DHAKA, Bangladesh – Attackers in Bangladesh threw crude fire bombs at a packed bus and a moving truck in two separate incidents, killing at least nine people and injuring 30 others, police said Saturday.
The attacks were the latest spasm of violence in a nationwide transportation blockade called by the opposition to pressure Prime Minister Sheikh Hasina to resign and announce new elections. The violence brought the death toll to 63 since the blockade started Jan. 6.
Former Prime Minister Khaleda Zia, chief of the opposition Bangladesh Nationalist Party, has vowed to continue the blockade to unseat the government despite the deaths and calls from business leaders and Western diplomats to stop the action.
The bus was attacked late Friday night in northern Gaibandha district while it was traveling toward the capital, Dhaka, amid a police escort, said local police official Raziur Rahman. At least six people were killed and 30 injured in that incident.

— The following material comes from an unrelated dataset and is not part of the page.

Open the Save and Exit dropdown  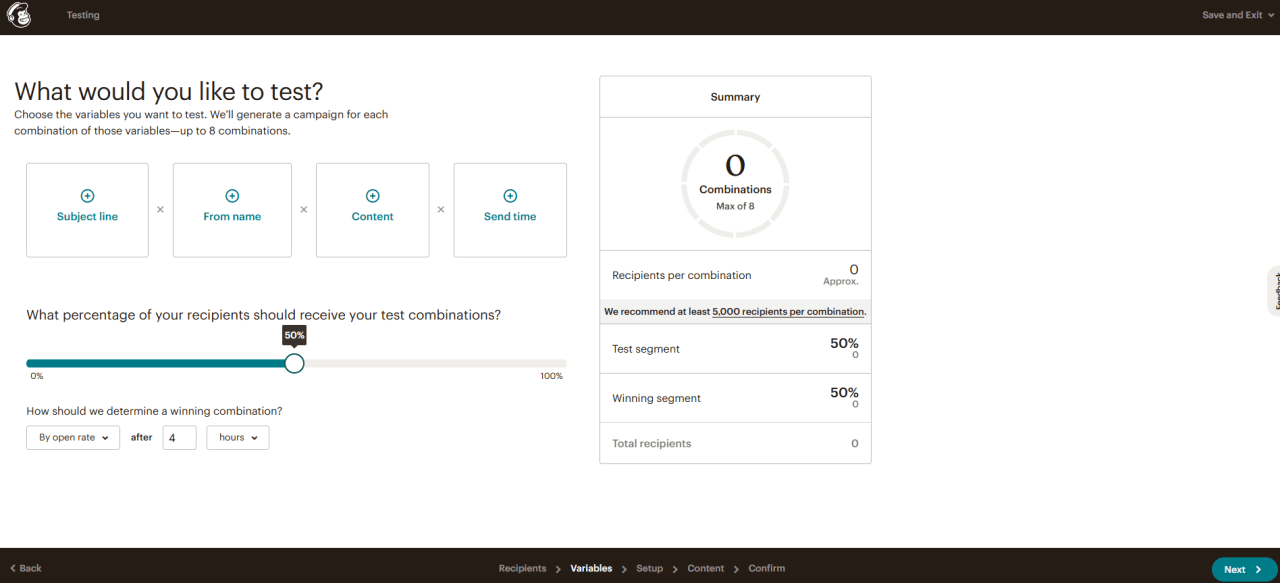tap(1238, 15)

Rahman said the perpetrators fled into the darkness and their identities were not known.
The injured were being treated for severe burns and the death toll could rise, said Abdul Kader Khan, a deputy director at Rangpur Medical College and Hospital.
In the other incident, a truck carrying poultry was attacked before dawn Saturday in southern Barisal district, killing the driver and two other people, said local police official Sajjad Hossain.
The opposition has announced a 72-hour nationwide general strike beginning Sunday demanding that schools, offices and businesses stay closed.
Prime Minister Hasina has refused to sit down with the opposition, blaming it for the attacks, while Zia says the government is behind the violence.
Zia's party and its partners boycotted 2014 elections after Hasina refused to appoint a neutral government to monitor the voting. That allowed Hasina to return to power for five years. Hasina says new elections will not be held before 2019.
The renewed violence ended a year of relative calm in Bangladesh, where politics has long been accompanied by chaos. Political violence left nearly 300 people dead in 2013.